Permettez-moi de souligner qu'à cette fin, la réunion de haut niveau ne marquera qu'une étape du processus. Outre les 12 PMA sur lesquels porteront les tables rondes par pays au cours des deux prochains jours, 20 autres PMA ont accepté notre invitation de participer à cet exercice et nous travaillerons intensivement avec eux au cours des mois à venir pour préparer les tables rondes qui leur seront consacrées.

Le troisième grand domaine d'action est un thème nouveau et excitant pour nous à l'OMC. Il s'agit d'assurer aux pays les moins avancés - comme ils l'ont eux-mêmes demandé - un meilleur accès à l' infrastructure
mondiale de l'information. Les nouvelles technologies de l'information que nous exploitons en collaboration avec nos amis de la Banque mondiale ouvrent une voie vers le développement, qui donnera aux pays en développement l'accès à la ressource la plus importante pour élever les niveaux de vie: la connaissance. Grâce à la connaissance, nous pouvons mieux éduquer nos enfants et mieux soigner nos malades. C'est la connaissance qui permet à chacun d'être un meilleur dirigeant, un meilleur travailleur, un meilleur citoyen.

J'invite chaleureusement tous les participants à visiter notre Cybercafé, qui se trouve à côté, dans la Salle des pas perdus. Vous verrez concrètement comment nous utilisons ces technologies nouvelles pour aider les pays en développement à s'intégrer au cadre général du système commercial mondial. Sur notre site web, les fonctionnaires des pays en développement peuvent consulter, souvent pour la première fois, les documents de l'OMC qui leur sont indispensables pour comprendre les règles de l'Organisation. Notre site interactif commun avec la Banque mondiale permet aux fonctionnaires chargés des questions commerciales de poursuivre, à travers le cyberespace, la formation qu'ils ont commencée ici lors des stages de formation organisés à l'OMC au titre de la coopération technique.

Cependant, cet accès à la connaissance du système commercial ne se limite en aucun cas aux personnes ayant participé aux stages de formation de l'OMC à Genève. Notre nouveau système permet même à ceux qui sont peu familiarisés avec le commerce international, ou avec l'ordinateur d'ailleurs, d'obtenir les informations de base qui sont indispensables à l'élaboration des politiques ou à la planification économique. En se connectant aux forums de discussion en direct, les fonctionnaires peuvent consulter les secrétariats de l'OMC et de la Banque mondiale au sujet de questions commerciales et s'informer sur les faits nouveaux intervenus dans le système commercial.
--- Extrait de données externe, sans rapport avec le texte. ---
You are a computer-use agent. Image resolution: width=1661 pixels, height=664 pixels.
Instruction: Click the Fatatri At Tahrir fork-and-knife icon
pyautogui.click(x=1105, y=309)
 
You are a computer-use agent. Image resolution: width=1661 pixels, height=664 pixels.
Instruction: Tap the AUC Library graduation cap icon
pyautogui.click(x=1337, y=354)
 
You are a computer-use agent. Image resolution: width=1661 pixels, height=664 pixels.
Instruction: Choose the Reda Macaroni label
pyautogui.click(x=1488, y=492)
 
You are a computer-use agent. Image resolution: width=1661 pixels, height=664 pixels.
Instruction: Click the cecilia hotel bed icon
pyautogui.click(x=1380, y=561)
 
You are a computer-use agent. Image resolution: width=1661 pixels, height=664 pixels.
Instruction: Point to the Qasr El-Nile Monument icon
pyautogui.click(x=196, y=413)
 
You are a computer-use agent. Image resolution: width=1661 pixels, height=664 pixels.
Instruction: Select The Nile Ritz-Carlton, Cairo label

Nous organiserons pendant les deux prochains jours plusieurs démonstrations de ce forum, qui ne manqueront certainement pas de vous intéresser. Des collaborateurs du Secrétariat de l'OMC se sont rendus ce mois-ci dans quatre pays d'Afrique pour apporter aux fonctionnaires de ces pays les ordinateurs, le matériel et les connaissances nécessaires pour accéder aux informations disponibles sur notre site web.

Plus tard dans l'année, nous visiterons, aux mêmes fins, quatre autres pays. Notre but est de "connecter" tous les pays les moins avancés Membres d'ici l'année prochaine, pour leur permettre de tirer pleinement parti de la révolution de l'information qui libère un si vaste potentiel pour l'intégration et la croissance.

Permettez-moi de conclure en vous invitant à envisager l'avenir avec un espoir renouvelé. Trouver une solution au problème de la marginalisation économique est une responsabilité partagée. Il est évident que pour les pays les moins avancés, cela signifie qu'il faut appliquer des politiques économiques nationales bien conçues et aborder de manière positive les questions relatives à la gestion des affaires publiques. L'accès à l'information et l'assistance rendue possible par les technologies nouvelles devraient faciliter cet effort. Qu'il soit clair aussi que vous avez en l'OMC un partenaire qui s'engage sans réserve pour vous aider à trouver ces solutions et à réaliser votre potentiel économique. Je suis certain que l'issue de cette réunion sera pleinement à la hauteur de nos attentes en montrant que les échanges - et le système commercial multilatéral - peuvent apporter des résultats concrets aux pays qui ont le plus à l'heure actuelle besoin de notre soutien collectif mais qui, je le souhaite ardemment, figureront parmi les nations marchandes les plus dynamiques du XXIe siècle.